__SOURCE TEXT__
************

# Integrated stAge pipeline

#### stAge steps:
1. Load H5AD dataset and set parameters
2. Optimal Resolution Search (optional) or custom resolution
3. Apply stAge at optimal resolution
4. Display/Save results

Requirements:
- Scaled and YuGene EN pkl files
- Mus_musculus.gene_info
- st_utils.py & st_resol.py

Instructions: 
- Give directory with one or more H5AD files (1 sample = 1 file)
- Make sure gene names (var_names) are SYMBOL
- Make sure main gene expression matrix is raw counts

Notes: 
- Must run spatial plots to get spot-level predictions
- Must run box plots to get metaspot-level predictions

In [3]:
def stAge(rawdata_dir='',
          control_file_pattern = '',
          ORS=True,
          alt_res=1,
          clocks_dir='',
          spatial_plot=True,
          box_plot=True,
          group_patterns=[],
          save_at_spot=False,
          save_at_metaspot=False,
          save_dir=''):

    import warnings
    warnings.filterwarnings("ignore", category=FutureWarning)     # Suppress specific warning types
    warnings.filterwarnings("ignore", category=RuntimeWarning)
    
    import math
    import joblib
    import os
    from pathlib import Path
    
    import pandas as pd
    import scanpy as sc
    
    import numpy as np
    import matplotlib.pyplot as plt
    import seaborn as sns
    from scipy.stats import mannwhitneyu
    import squidpy as sq
    import numpy as np
    from scipy import stats
    import scanpy as sc, squidpy as sq, anndata as ad
    from statannotations.Annotator import Annotator
    
    # 1. Load H5AD dataset and set parameters
    ipynb_dir = os.getcwd()
    h5ad_files = [file for file in os.listdir(f'{rawdata_dir}') if ".h5ad" in file]
    assembled_adatas = {file:sc.read(f'{rawdata_dir}/{file}') for file in h5ad_files}

    # 2. Maximum Optimal Resolution Search
    if ORS==True:
        resol_df = optimal_resolution_search(
            assembled_adatas,
            ipynb_dir=ipynb_dir,
            pred_pipeline=full_nonoverlap_mp_pipeline,
            control_file_pattern = control_file_pattern,
            cohen_weight=0.6,             # weight for Cohen's d in composite score
            tstat_weight=0.4,             # weight for t-statistic
            tolerance=0.1               # tie-breaking tolerance for score 0.1 = 10%
            )
    
        optimal_resolutions = {row['Clock']: row['Resolution'] for _, row in resol_df.iterrows()}
        orig_resol = optimal_resolutions['orig'] # optimal resolution for the original tAge, use 'tms' or 'tmsh' for other
    else: 
        orig_resol = alt_res
        
    # 3. MAIN: Apply stAge pipeline with the resolution
    cleaned = {name: ad for name, ad in assembled_adatas.items()

************

__SUPPLIED MATERIAL__

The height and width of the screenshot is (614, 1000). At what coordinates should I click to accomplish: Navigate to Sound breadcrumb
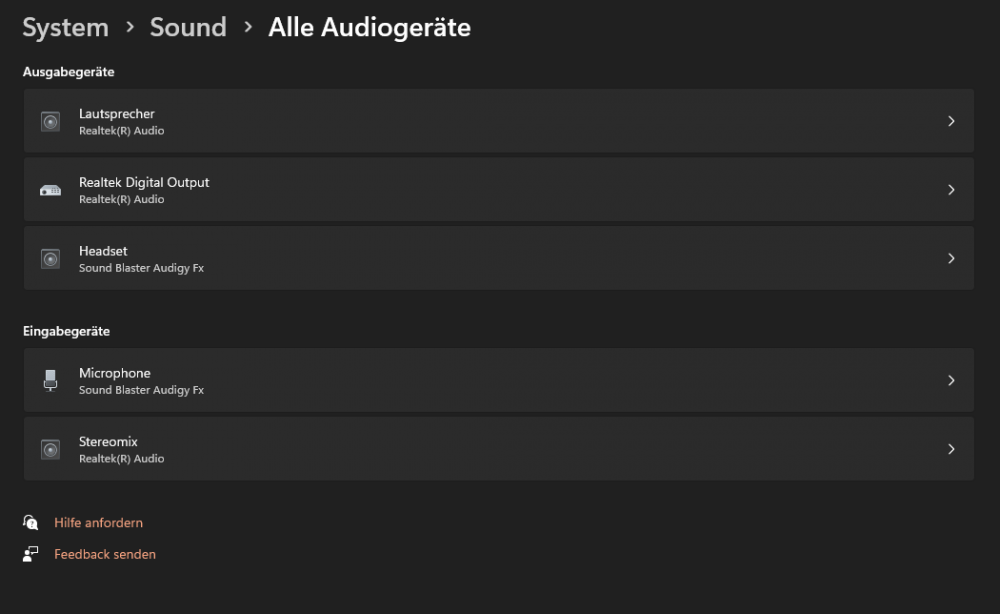(x=188, y=28)

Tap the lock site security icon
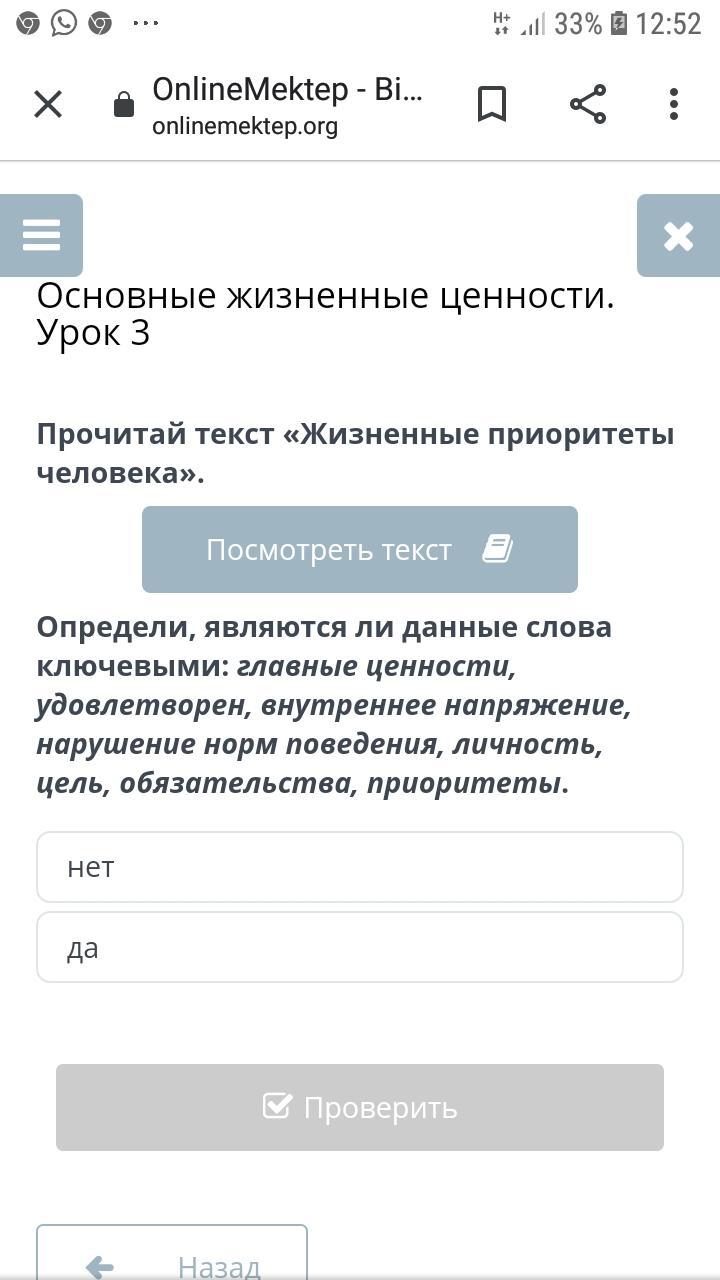[x=124, y=104]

************

__EXERCISE TASKS__
1. Summarize the stAge pipeline text in two sentences.
2. Carry on the stAge pipeline code from its last line.

__NUMBERED ANSWERS__
1. The stAge pipeline loads one or more H5AD files from a directory, runs an optional optimal resolution search or uses a custom resolution, applies stAge at that resolution, and displays or saves the results. It requires scaled and YuGene EN pkl files, Mus_musculus.gene_info, st_utils.py, and st_resol.py, and the input must use SYMBOL gene names and a raw-count expression matrix, with spatial plots needed for spot-level predictions and box plots for metaspot-level predictions.

2.
               if ad.n_obs >= 20}            # keep only well-sized slices

    if spatial_plot == True: 
        # 3.1. Spot-level predictions for SPATIAL PLOTTING
        is_lowres = False  
        
        # now run once on the filtered dict
        preds_per_file = full_nonoverlap_mp_pipeline(
                        cleaned,
                        res=orig_resol,
                        lower_res=is_lowres,
                        control_file_pattern=control_file_pattern,
                        mp_coverage_threshold=1_000,
                        save_plot=False,
                        save_result=False,
                        clock_folder='tAge_clocks/tms_clocks', #tAge_clocks/tms_clocks #EN differential models 4.6 #tAge_clocks/EN differential models 5.4 # 5.4 is for HUMANS, 4.6 for MOUSE
                        save_dir=f'{save_dir}',
                        )
        # Save results 
        if save_at_spot == True:
            for file, adata in preds_per_file.items():
                adata.write_h5ad(f'{save_dir}/{file}' #.h5ad
                                )
        
        ## 4.1. SPATIAL plotting
        # Determine consistent color scale across all samples and both clocks
        vmax_sm = max(adata.obs['tAge_SM'].max() for adata in preds_per_file.values())
        vmin_sm = min(adata.obs['tAge_SM'].min() for adata in preds_per_file.values())
        
        # Make it symmetric around 0 (if needed)
        vfinal = max(abs(vmax_sm), abs(vmin_sm))
        
        # Number of samples
        n = len(preds_per_file)
        fig, axes = plt.subplots(nrows=2, ncols=n, figsize=(n * 24, 24), dpi=150)
        
        # If only one sample, axes might not be 2D
        if n == 1:
            axes = np.array([[axes[0]], [axes[1]]])
        
        # Plot each sample's clocks in two rows
        for i, (tis, adata_pred) in enumerate(preds_per_file.items()):
            for j, clock in enumerate(['tAge_SM']):
                ax = axes[j][i]
                sc.pl.spatial(
                    adata_pred,
                    color=clock,
                    spot_size=10,
                    cmap='coolwarm',
                    vmax=vfinal,
                    vmin=-vfinal,
                    ax=ax,
                    show=False,
                    title=f'{tis.replace('.h5ad', '')} | {clock}',
                    )
        plt.tight_layout()
        plt.show()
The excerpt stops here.